▶ **ASSIGNED TASK**
Your task is to transcribe, word for word, the line containing "For every named target in this 1920×1308" and all lines that follow it to the end of the entries. Leave out the pictures.

Stored records:
---*---
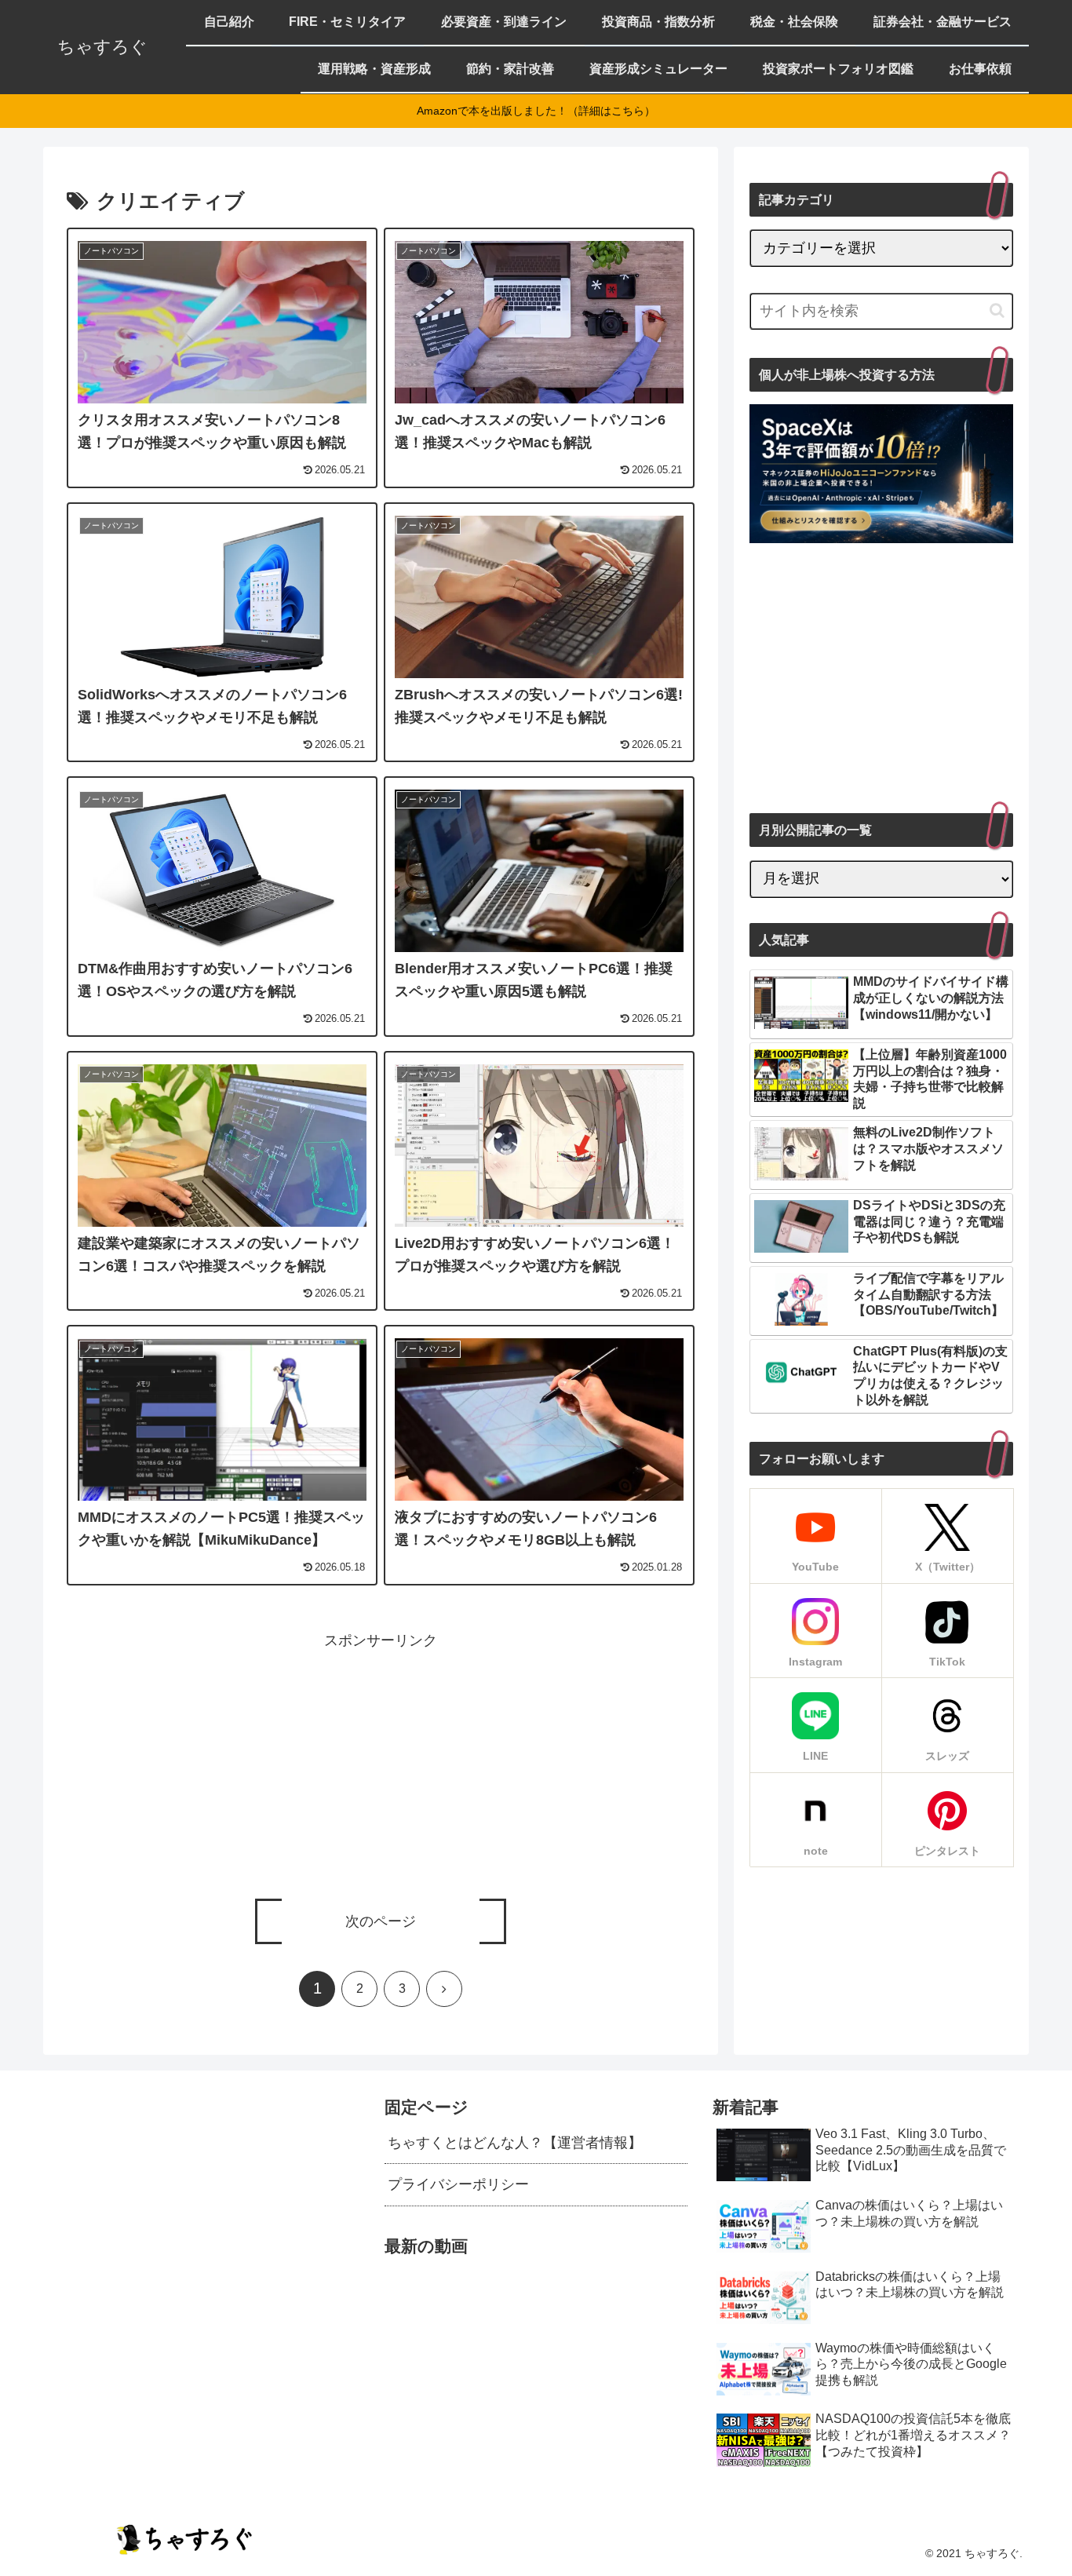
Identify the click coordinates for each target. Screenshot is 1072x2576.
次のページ (380, 1921)
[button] (997, 310)
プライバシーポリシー (458, 2184)
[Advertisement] (381, 1763)
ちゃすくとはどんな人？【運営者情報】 (515, 2143)
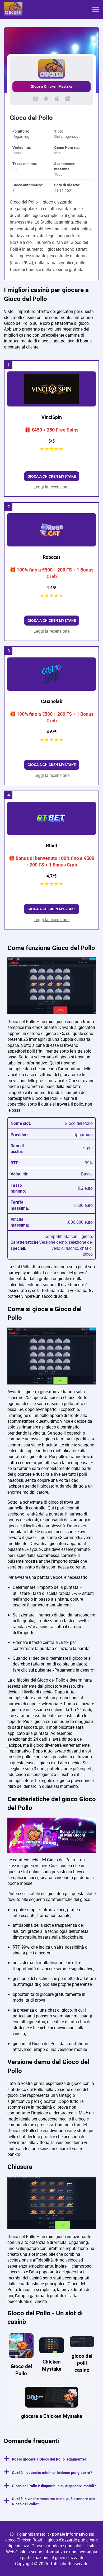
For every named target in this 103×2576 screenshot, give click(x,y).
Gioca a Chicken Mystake (52, 86)
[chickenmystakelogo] (13, 9)
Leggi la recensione (51, 487)
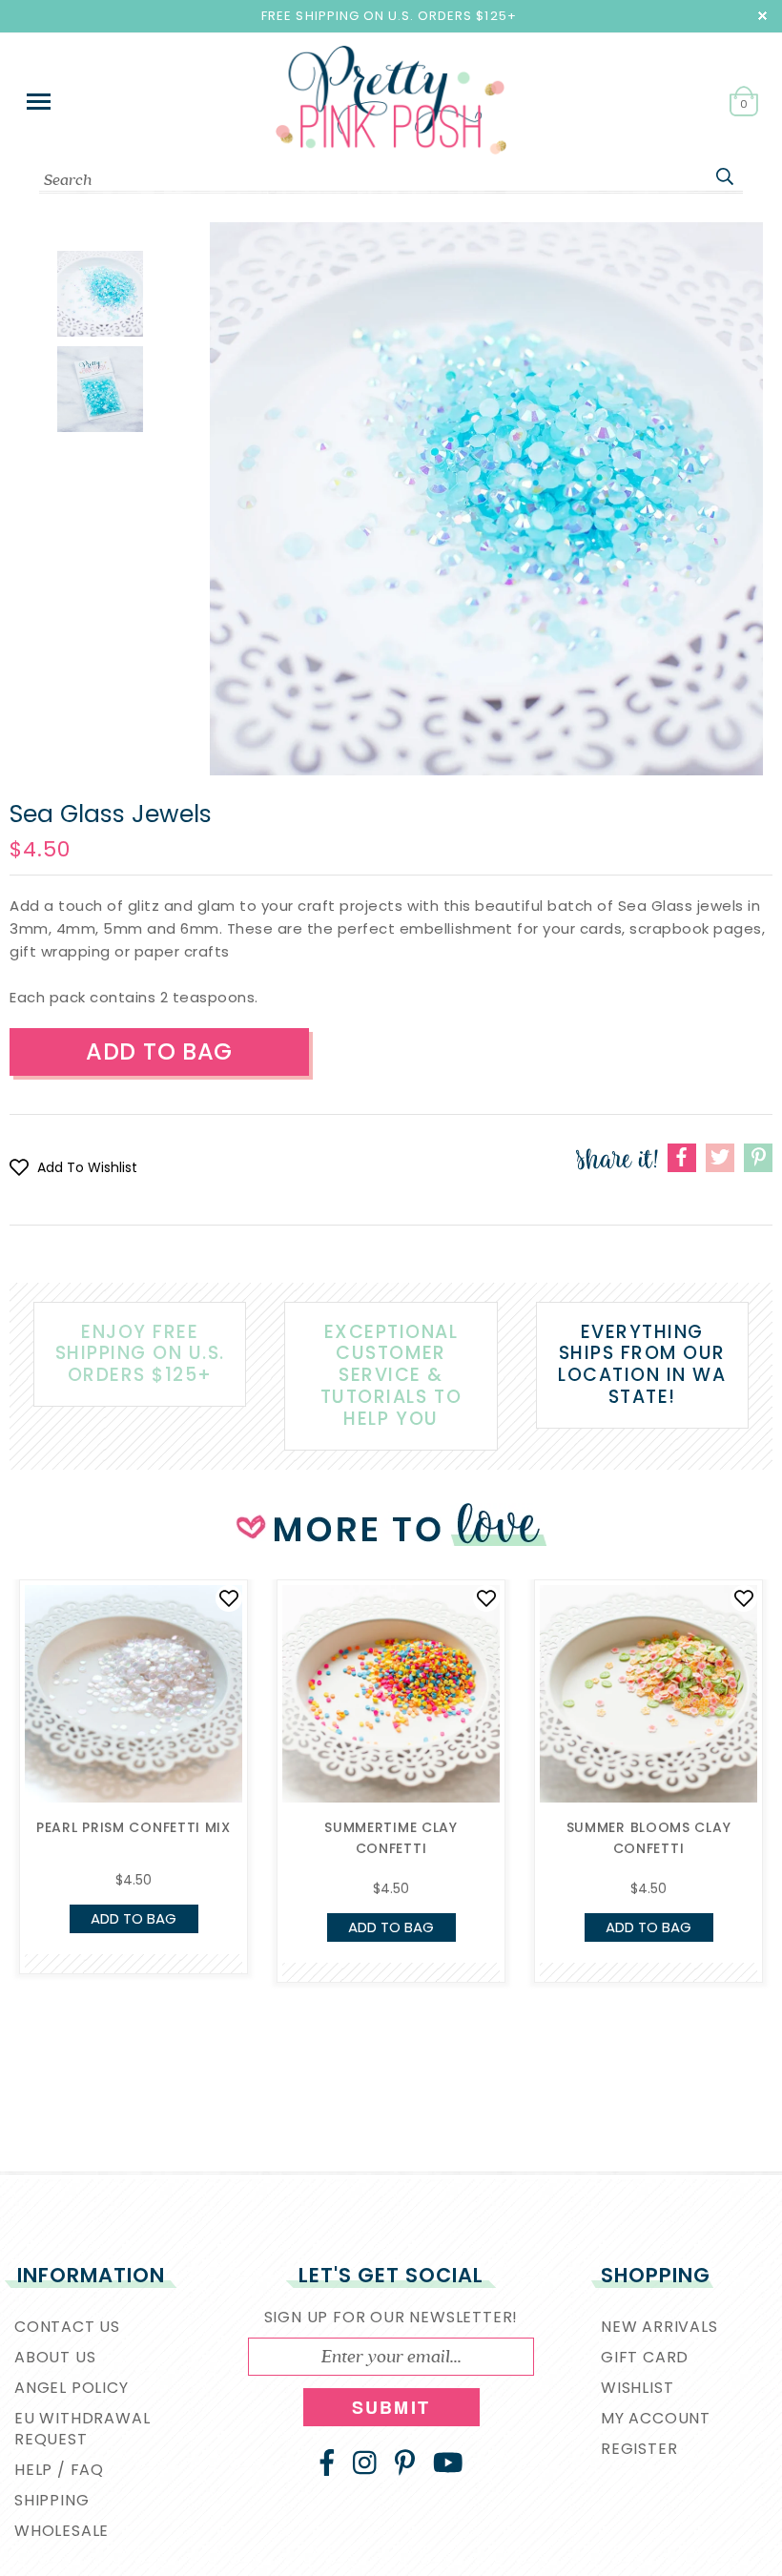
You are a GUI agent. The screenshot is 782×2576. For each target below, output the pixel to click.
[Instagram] (365, 2462)
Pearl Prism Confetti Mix (133, 1827)
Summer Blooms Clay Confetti (648, 1838)
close (762, 15)
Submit (391, 2407)
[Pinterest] (405, 2462)
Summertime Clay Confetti (391, 1838)
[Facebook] (327, 2462)
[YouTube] (448, 2462)
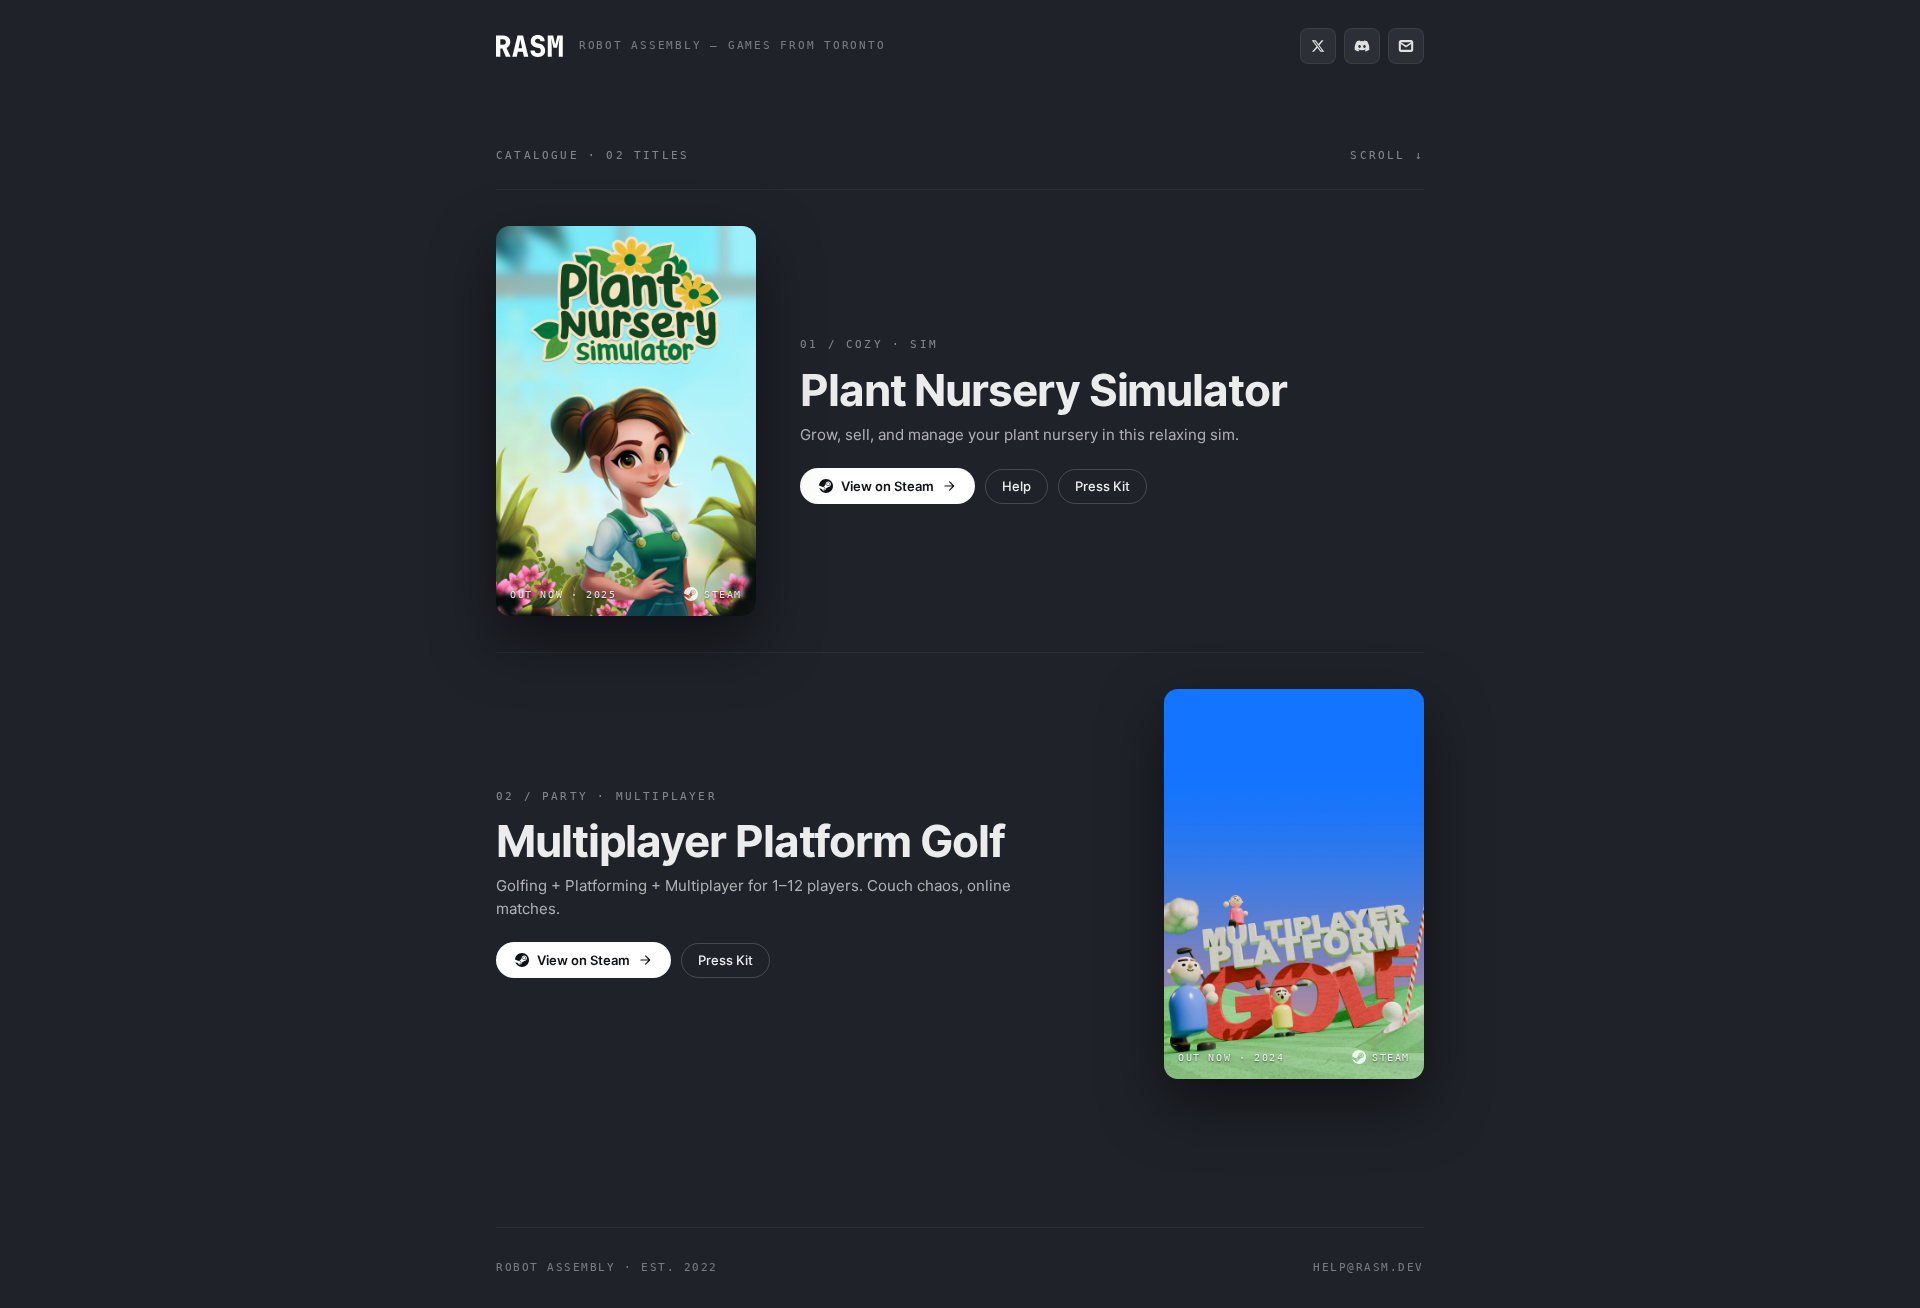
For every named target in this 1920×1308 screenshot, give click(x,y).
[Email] (1406, 46)
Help (1016, 486)
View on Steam (887, 486)
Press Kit (1102, 486)
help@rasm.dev (1368, 1267)
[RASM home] (529, 46)
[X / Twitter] (1318, 46)
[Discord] (1362, 46)
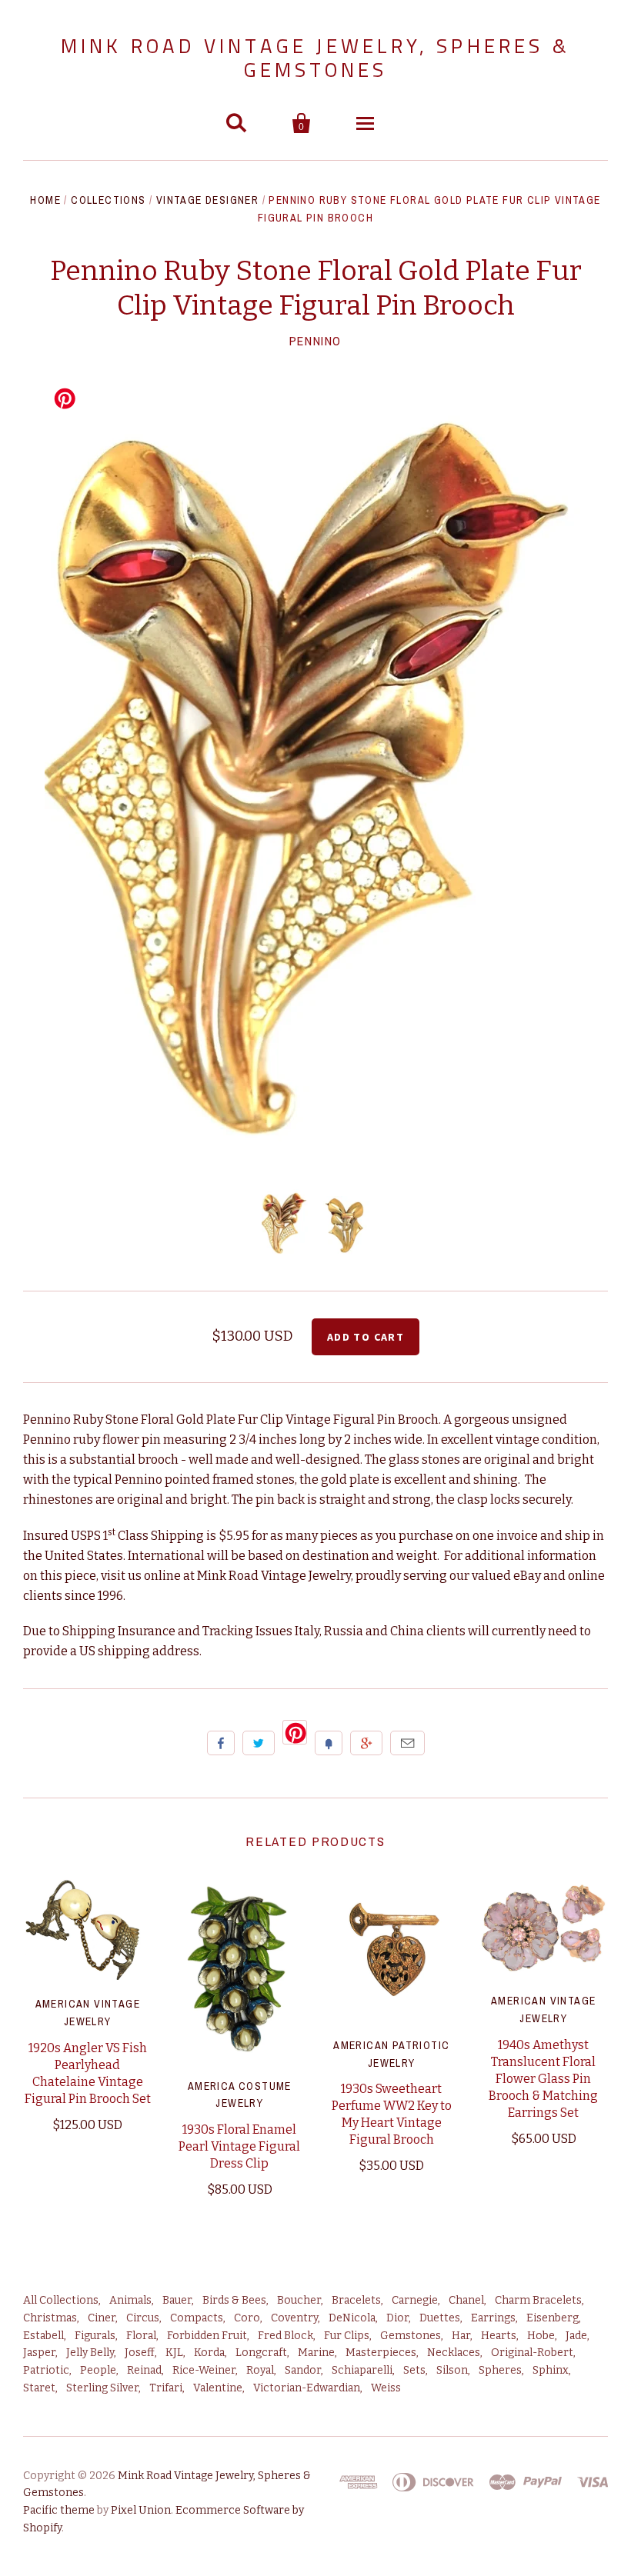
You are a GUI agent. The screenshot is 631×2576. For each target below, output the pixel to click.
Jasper (39, 2352)
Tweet (258, 1743)
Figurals (95, 2335)
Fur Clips (346, 2335)
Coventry (294, 2317)
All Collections (60, 2300)
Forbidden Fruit (207, 2335)
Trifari (165, 2387)
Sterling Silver (102, 2387)
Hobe (541, 2335)
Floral (141, 2335)
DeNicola (352, 2317)
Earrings (493, 2317)
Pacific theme (59, 2510)
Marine (316, 2352)
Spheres (500, 2370)
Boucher (299, 2300)
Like (221, 1743)
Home (45, 200)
---*---
▶ **OUTPUT FOR THIS EXERCISE**
For every named target in this 1920×1308 screenshot, give click(x,y).
[Email] (1406, 46)
Help (1016, 486)
View on Steam (887, 486)
Press Kit (1102, 486)
help@rasm.dev (1368, 1267)
[RASM home] (529, 46)
[X / Twitter] (1318, 46)
[Discord] (1362, 46)
You are a GUI agent. The screenshot is 631×2576. For each target below, output the pixel to click.
Jasper (39, 2352)
Tweet (258, 1743)
Figurals (95, 2335)
Fur Clips (346, 2335)
Coventry (294, 2317)
All Collections (60, 2300)
Forbidden Fruit (207, 2335)
Trifari (165, 2387)
Sterling Silver (102, 2387)
Hobe (541, 2335)
Floral (141, 2335)
DeNicola (352, 2317)
Earrings (493, 2317)
Pacific theme (59, 2510)
Marine (316, 2352)
Spheres (500, 2370)
Boucher (299, 2300)
Like (221, 1743)
Home (45, 200)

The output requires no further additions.